Howdy all. This is my first oversea shipment, so I'm a bit paranoid. I ordered on the 5th(Acekard 2i & 2gb card), paid for the express shipping, and it went out on the 6th through EMS. It got into customs early yesterday (excellent shipping time imho), and now....it's just sitting there. I've heard/read about problems with items going through customs, and it has me a bit worried.

Anyone have issues with US Customs?


----------



## tk_saturn (Jul 9, 2010)

I've not seen anyone post on here about having issues with customs regarding flashcarts. ModChips on the otherhand...


----------



## Sharido (Jul 9, 2010)

20 minutes after I posted, it's now Inbound out of Customs.
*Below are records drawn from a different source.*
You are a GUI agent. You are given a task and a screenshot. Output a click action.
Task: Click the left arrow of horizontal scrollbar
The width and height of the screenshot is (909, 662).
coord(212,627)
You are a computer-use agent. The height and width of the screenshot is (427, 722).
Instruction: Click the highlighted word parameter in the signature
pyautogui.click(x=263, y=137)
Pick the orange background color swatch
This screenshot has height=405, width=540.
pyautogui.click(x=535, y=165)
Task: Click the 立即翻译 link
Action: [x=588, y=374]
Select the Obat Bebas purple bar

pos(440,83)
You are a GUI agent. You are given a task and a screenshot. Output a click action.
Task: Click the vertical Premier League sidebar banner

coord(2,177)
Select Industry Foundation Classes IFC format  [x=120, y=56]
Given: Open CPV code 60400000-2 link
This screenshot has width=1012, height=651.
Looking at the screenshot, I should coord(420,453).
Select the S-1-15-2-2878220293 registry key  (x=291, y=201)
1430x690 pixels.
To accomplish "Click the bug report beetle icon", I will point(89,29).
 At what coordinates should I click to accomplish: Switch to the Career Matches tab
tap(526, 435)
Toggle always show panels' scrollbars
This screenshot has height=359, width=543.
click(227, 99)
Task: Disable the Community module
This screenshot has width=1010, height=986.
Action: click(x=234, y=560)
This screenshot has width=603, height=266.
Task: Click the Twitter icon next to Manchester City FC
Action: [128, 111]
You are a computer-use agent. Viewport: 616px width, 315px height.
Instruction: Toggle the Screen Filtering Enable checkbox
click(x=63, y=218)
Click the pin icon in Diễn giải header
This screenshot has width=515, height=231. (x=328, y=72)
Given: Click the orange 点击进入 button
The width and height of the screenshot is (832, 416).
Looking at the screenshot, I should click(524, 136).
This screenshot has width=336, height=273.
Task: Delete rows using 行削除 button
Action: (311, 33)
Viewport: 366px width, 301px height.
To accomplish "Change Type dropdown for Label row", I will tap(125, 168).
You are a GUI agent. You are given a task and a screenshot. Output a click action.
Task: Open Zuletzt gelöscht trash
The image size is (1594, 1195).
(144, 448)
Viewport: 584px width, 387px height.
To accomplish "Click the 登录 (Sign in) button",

I hate being the paranoid type.
(On the topic of the Modchips...I'll keep that in mind. I was wanting to play around with my Wii...but I might hold off on that now...)


----------



## Devin (Jul 21, 2010)

SuperOobidoob said:
			
		

> Mine is currently sitting at customs, and I just got a dandy letter full of legalese.  I'm not quite sure, but it sounds like I'm screwed.  I think I can either abandon it (so much for express shipping) or go to court in a city 100 mi away and explain how Digital Millenium Copyright Act doesn't apply to this flashcart.



O_O Please scan, or quote that letter to me via PM.


----------



## RupeeClock (Jul 21, 2010)

I live in the UK, but all the flashcarts I've bought in the past come in packages with things marked like "USB adapter" which is technically true, or even "Gift".

Flashcarts are usually not an issue, not that I've ever seen.


----------